Ever wondered about what the strongest currencies are? In this post we give you a rundown of the world’s five highest-valued currencies today, along with some reasons for how they got that way.
5. British Pound Sterling
Born around 775 AD, the pound today is over 1,200 years old, making it the oldest currency in the world. The term sterling referred to the silver pennies that marked the currency of the day: 240 pennies equaling one pound in weight. Up until 1717, when gold was adopted in its stead, silver was the commodity against which the pound was valued, and much like the empire in which it served, sterling reigned supreme. Only after two world wars and the economic slump of the 1930s, did it enter into decline, eventually being surpassed by the U.S. dollar as the international reserve currency of choice. In 1976, sterling fell below the value of two American dollars for the first time, and while it has seen its ups and downs since then, this is the approximate rate that most of us have come to know. Indeed, in spite of its fall from the top and long years of turmoil, the pound today remains among the strongest currencies in the world, sitting in fifth place on our list.
4. Jordanian Dinar
The history of the dinar, especially in contrast with the pound, is rather short.
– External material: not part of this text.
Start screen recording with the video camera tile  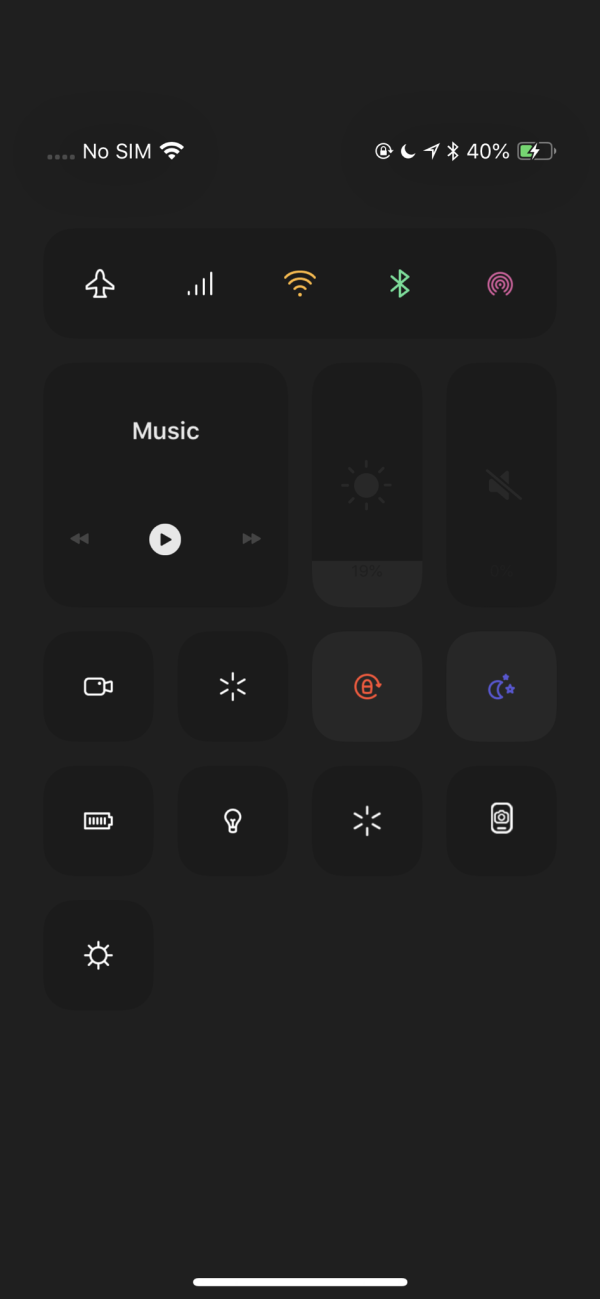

Jordan only became an independent kingdom in 1946, and it would be another few years before a national currency became instituted and introduced, in 1949 and 1950 respectively. Still, notwithstanding its late conception, the Jordanian dinar has done quite well during its short existence. In 1995 Jordan pegged its currency to the SDR; a reserve asset issued by the IMF which, for most of the past 20 years, has been virtually akin to the USD. Since then, the dinar has remained stable. While this monetary policy has not been without its disadvantages, it has been effective in encouraging foreign investment and reinforcing public confidence; and it is the primary reason for why the Jordanian dinar ranks so strongly today, sitting in fourth place on our list.
3. Omani Rial
The Omani rial has existed for an even shorter period than the Jordanian dinar. Although coins and currencies had circulated in the Gulf region for quite some time, it was not until 1970, when the modern-day Sultanate of Oman was established under Qaboos bin Said al-Said, that the rial was instituted in earnest. Even then, it existed until 1973 as the rial Saidi before it assumed its contemporary title of rial Omani. Oman has proven to be a bastion of stability and peace and has avoided the chaos that has engulfed some of its neighbours. Possessing modest oil reserves, Oman has also developed a healthy tourism industry. These, and a trade in fish and dates, have provided it with a more diverse economy than some other Gulf states. Still, it is likely the fact that the rial has been pegged to the U.S. dollar from its inception in 1973 (although the rate was devalued slightly in 1986) that has enabled it to remain so strong and stable. Today it sits at number three on our list.
2. Bahraini Dinar
The Bahraini dinar was introduced in 1965, while Bahrain was still a protectorate of Britain. Following the trend of the majority on this list, Bahrain has also pegged its currency to the IMF’s SDR (Special Drawing Rights; refer to the Jordanian dinar*), doing so in December of 1980. Despite strong oil exports and some attempts to diversify its economy, like many desert states, Bahrain by necessity is a net importer, having need to bring in even essential commodities like water. Maintaining a strong currency is crucial to sustaining purchasing power, and Bahrain has been successful in this, as evidenced by its ranking at number two on our list.
1. Kuwaiti Dinar
At number 1 on our list, the Kuwaiti dinar reigns as the strongest currency in the world. The dinar was first introduced in 1961, the same year Kuwait gained independence from Britain. During the Iraqi invasion in 1990, Kuwait’s currency was replaced by the Iraqi dinar, and large quantities of coins and banknotes were stolen by the invaders. After liberation in 1991, the Kuwaiti dinar was restored and a new series of bank notes was issued, thereby demonetizing the old series of notes, along with what had been stolen. In March 1975, the dinar was pegged to a weighted currency basket (the currencies contained in said basket remain undisclosed). This was the case until January 2003, when the dinar became pegged to the U.S. dollar. However, from June 2007 the dinar was re-pegged to a currency basket and remains so to this day.